Eleven reasons to AVOID investing in Dow Jones Industrial Average stocks

Of the 30 stocks in the Dow Jones Industrial Average, 11 of them would actually be worth less or just about the same as they were 10 years ago (including dividends!).

When I first started writing this blog post, I was going to call it “How to Invest Safely in Stocks.” My second recommendation was that beginners should start with a handful of the 30 stocks that make up the Dow Jones Industrial Average. Once I started digging through the numbers, though, I was a startled at what I found. Apparently, the blue-chip stocks aren’t the no-brainers most investors like to think they are.

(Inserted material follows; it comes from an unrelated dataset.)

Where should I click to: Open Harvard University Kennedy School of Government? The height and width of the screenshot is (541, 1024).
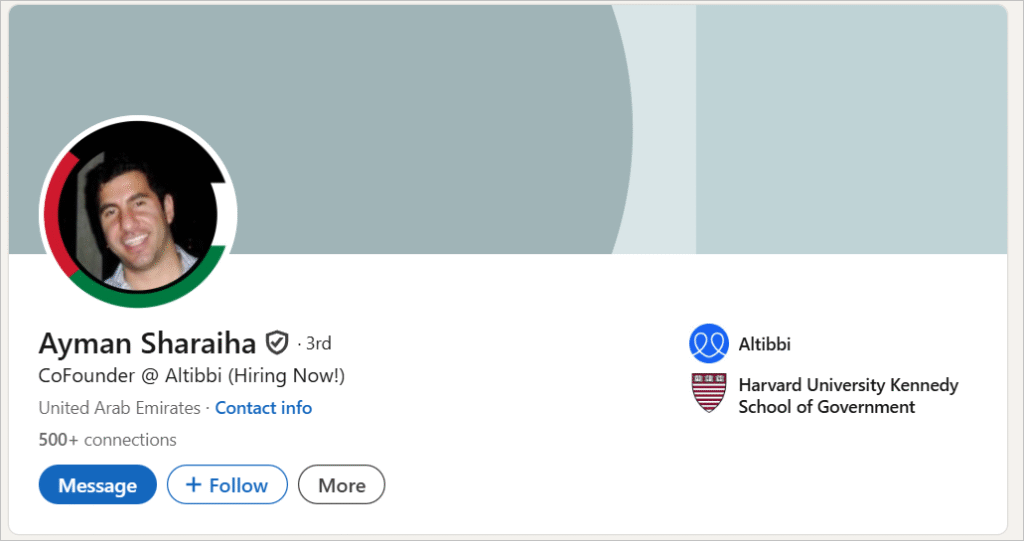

Need proof? Check out this chart I put together of the 10-year returns for each of the 30 Dow Jones stocks:

Company 10-Year Stock Return 10-Year Dividend Return on $1,000 investment $1,000 is now worth
3M Company +46.6% $590.94 $3,458 (aided by a stock split)
Alcoa Inc. -68.1% $134.46 $449.82
American Express Company +41.47% $122.40 $1,514
AT&T Inc. -31.8% $357.12 $1,024
Bank of America Corp. -51.8% $718.58 $1,109
The Boeing Company +12.54% $218.16 $1,311
Caterpillar Inc. +208.7% $787.17 $7,093 (aided by a stock split)
Chevron Corporation +113.9% $794.85 $4,791
Cisco Systems, Inc. -7% $7.20 $933
The Coca-Cola Company +45.2% $284.76 $1,734
du Pont +11.1% $372.72 $1,462
Exxon Mobil Corporation +82% $319.44 $2,086
General Electric Company -61.9% $200.4 $572
Hewlett-Packard Company +2% $123 $1,129
The Home Depot, Inc. -32.7% $117.58 $780
Intel Corporation -29.7% $136.54 $825
International Business Machines Corp. +57.1% $127.26 $1,605
Johnson & Johnson +20.8% $257.22 $1,426
JPMorgan Chase & Co. -16.1% $273.12 $1,107
Kraft Foods Inc. +8.7% $283.34 $1,339
McDonald’s Corporation +198.4% $387.25 $3,351
Merck & Co., Inc. -51.2% $218.70 $698
Microsoft Corporation -20.1% $416.64 $1,998
Pfizer Inc. -56.3% $196.56 $634
The Procter & Gamble Company +68.6% $607.79 $3,884 (aided by a stock split)
The Travelers Companies, Inc. +11.8% $120.34 $1,206
United Technologies Corporation +94.9% $529.54 $4,305
Verizon Communications Inc. -31.5% $305.33 $988
Wal-Mart Stores, Inc. +4.7% $130.29 $1,141
The Walt Disney Company +25.1% $110.20 $1,330

What’s startling is this: of the 30 stocks in the Dow Jones Industrial Average, 11 of them would actually be worth less or just about the same as they were 10 years ago (including dividends!). That’s remarkable considering I didn’t factor in inflation, which have averaged 2.4 percent over the past decade (per FinTrend.com).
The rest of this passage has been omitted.